[Stored entries]
○ ○ ○ ○ ○ ○ ○

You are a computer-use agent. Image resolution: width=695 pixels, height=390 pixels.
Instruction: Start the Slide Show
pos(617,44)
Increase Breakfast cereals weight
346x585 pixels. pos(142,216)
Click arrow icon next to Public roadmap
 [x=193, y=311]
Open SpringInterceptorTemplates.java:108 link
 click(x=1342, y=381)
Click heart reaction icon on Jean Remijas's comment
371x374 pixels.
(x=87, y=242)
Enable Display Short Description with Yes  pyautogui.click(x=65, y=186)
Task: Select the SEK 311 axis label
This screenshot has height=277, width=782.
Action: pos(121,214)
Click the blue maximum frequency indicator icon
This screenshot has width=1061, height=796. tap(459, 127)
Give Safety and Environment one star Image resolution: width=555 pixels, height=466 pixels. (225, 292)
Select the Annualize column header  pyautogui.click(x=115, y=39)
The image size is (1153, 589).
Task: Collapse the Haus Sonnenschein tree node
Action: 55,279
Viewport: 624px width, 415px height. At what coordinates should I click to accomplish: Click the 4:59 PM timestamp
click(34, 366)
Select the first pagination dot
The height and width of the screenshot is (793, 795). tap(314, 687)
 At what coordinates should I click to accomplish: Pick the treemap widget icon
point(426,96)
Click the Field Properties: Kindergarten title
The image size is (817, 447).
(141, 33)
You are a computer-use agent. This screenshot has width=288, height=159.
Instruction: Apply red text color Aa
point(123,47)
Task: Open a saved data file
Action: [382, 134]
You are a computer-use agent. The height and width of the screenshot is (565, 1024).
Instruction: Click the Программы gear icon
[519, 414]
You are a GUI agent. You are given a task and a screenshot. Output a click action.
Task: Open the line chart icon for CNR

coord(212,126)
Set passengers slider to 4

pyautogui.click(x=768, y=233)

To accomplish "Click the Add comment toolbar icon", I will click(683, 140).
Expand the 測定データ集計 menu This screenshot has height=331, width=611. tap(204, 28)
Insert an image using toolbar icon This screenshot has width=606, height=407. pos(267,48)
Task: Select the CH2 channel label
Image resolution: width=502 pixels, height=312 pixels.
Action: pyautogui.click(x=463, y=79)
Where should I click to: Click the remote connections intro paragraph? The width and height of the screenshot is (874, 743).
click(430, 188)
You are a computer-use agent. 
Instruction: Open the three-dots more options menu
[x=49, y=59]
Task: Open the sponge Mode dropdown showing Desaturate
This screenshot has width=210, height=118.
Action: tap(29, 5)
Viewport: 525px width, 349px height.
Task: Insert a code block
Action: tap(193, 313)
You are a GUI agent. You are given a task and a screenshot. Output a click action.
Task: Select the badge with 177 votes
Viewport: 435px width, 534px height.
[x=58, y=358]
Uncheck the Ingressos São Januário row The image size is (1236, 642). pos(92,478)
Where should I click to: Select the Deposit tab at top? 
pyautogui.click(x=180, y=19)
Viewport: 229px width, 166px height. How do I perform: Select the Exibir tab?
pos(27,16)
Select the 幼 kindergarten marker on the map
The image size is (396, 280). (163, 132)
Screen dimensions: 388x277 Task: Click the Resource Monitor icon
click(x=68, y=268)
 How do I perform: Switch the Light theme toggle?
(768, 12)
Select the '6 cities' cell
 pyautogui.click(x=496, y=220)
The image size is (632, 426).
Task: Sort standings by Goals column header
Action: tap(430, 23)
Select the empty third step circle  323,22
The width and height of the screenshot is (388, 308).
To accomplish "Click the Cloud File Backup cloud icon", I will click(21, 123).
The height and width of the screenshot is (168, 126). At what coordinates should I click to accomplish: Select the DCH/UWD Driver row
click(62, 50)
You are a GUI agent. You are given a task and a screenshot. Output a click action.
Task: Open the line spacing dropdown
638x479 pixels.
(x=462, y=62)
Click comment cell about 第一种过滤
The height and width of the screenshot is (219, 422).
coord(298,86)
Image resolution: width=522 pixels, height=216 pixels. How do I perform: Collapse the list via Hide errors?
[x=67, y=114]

○ ○ ○ ○ ○ ○ ○

(Task instructions):
What lines in the records contain the word "with"? Return each one.

(Exercise solution):
Enable Display Short Description with Yes  pyautogui.click(x=65, y=186)
Task: Select the badge with 177 votes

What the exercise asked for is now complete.